**The records**

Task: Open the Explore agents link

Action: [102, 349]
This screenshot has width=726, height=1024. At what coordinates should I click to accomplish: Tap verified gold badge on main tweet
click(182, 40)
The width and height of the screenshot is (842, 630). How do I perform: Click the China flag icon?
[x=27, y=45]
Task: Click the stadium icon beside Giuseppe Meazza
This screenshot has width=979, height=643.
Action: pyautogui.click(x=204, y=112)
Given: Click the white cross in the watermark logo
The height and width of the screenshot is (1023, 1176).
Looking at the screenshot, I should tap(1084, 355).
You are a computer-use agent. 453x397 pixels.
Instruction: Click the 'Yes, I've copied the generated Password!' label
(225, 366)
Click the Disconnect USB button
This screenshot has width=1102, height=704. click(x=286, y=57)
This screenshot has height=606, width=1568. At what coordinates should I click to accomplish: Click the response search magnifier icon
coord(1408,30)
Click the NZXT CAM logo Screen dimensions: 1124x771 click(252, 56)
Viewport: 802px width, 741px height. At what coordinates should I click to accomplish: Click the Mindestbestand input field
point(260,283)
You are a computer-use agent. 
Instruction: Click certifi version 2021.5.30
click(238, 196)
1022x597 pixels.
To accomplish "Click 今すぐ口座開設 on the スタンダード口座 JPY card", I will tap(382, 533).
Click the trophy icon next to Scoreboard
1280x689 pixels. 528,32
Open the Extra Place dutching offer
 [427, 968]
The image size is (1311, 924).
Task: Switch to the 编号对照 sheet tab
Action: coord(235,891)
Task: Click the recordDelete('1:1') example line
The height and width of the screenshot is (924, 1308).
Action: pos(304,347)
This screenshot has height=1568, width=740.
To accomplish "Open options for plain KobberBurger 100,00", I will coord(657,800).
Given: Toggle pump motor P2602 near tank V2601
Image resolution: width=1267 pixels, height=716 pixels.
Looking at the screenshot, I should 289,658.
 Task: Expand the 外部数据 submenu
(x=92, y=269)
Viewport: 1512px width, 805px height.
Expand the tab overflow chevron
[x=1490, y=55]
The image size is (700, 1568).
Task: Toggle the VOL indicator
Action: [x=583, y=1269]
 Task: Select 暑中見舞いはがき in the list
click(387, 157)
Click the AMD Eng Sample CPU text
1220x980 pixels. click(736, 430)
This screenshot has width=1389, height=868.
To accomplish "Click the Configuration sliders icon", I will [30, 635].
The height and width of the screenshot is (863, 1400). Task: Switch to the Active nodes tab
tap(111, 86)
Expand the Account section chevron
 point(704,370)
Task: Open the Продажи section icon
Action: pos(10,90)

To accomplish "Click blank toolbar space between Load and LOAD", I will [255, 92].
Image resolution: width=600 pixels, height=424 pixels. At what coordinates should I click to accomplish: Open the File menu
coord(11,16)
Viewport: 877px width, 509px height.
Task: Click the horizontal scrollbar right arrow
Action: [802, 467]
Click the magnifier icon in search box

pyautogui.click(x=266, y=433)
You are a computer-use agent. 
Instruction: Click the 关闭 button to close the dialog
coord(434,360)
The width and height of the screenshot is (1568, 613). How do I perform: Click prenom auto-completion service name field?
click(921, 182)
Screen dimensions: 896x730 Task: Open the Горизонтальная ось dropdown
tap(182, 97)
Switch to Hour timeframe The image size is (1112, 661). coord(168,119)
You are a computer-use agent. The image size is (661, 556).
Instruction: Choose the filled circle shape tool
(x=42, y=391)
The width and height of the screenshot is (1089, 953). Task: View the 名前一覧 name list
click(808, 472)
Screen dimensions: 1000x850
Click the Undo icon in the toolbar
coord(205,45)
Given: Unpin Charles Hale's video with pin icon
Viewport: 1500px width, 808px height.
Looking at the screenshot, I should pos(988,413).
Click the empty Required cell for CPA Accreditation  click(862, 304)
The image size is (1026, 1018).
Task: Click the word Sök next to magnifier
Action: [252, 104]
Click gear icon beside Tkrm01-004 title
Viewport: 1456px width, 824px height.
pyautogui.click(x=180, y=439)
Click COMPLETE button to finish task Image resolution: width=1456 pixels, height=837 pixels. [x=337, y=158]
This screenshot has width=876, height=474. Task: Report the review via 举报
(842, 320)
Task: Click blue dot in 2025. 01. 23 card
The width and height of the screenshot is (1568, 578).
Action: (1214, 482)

**What to produce**
Look above for the line containing "The width and height of the screenshot is (842, 630)." and the line containing "Given: Click the". Transcribe both, with the lines between them, exactly.

**Exercise solution**
The width and height of the screenshot is (842, 630). How do I perform: Click the China flag icon?
[x=27, y=45]
Task: Click the stadium icon beside Giuseppe Meazza
This screenshot has width=979, height=643.
Action: pyautogui.click(x=204, y=112)
Given: Click the white cross in the watermark logo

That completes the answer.